• Brano di lettura:
San Marino. Gerardo Giovagnoli: ‘Perseverare autem diabolicum’

San Marino. Gerardo Giovagnoli: ‘Perseverare autem diabolicum’

La replica di Gerardo Giovagnoli all’articolo pubblicato ieri su L’informazione di San Marino a firma di Marino Cecchetti

‘Perseverare autem diabolicum’

Ho trovato del tutto anacronistico l’intervento del Prof. Cecchetti nell’edizione di ieri a riguardo del mancato accordo con l’Italia del 2005. A mio paere ad oggi non può più essere messo in dubbio che quello di chiudere la porta in faccia all’Italia su un accordo già parafato, fu un gesto di arroganza e superficialità politica che portò a delle conseguenze gravissime e del tutto note. Quello che nell’articolo viene paventato, ovvero una serie di disastri, è avvenuto proprio a causa di quella scelta, non per la sua non realizzazione.

• Materiale:
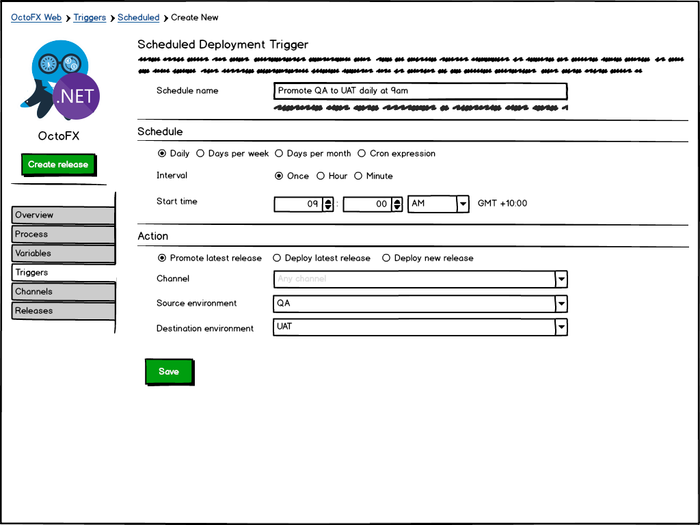Navigate to the Scheduled breadcrumb link
Viewport: 700px width, 525px height.
pyautogui.click(x=138, y=18)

• Compito da svolgere:
Rispondi alle seguenti domande sul brano.
(a) Chi firma l'articolo a cui replica Gerardo Giovagnoli?
(b) Su quale giornale è stato pubblicato quell'articolo?
(c) Di quale anno è il mancato accordo con l'Italia?

• Soluzione:
(a) Marino Cecchetti.
(b) L'informazione di San Marino.
(c) Del 2005.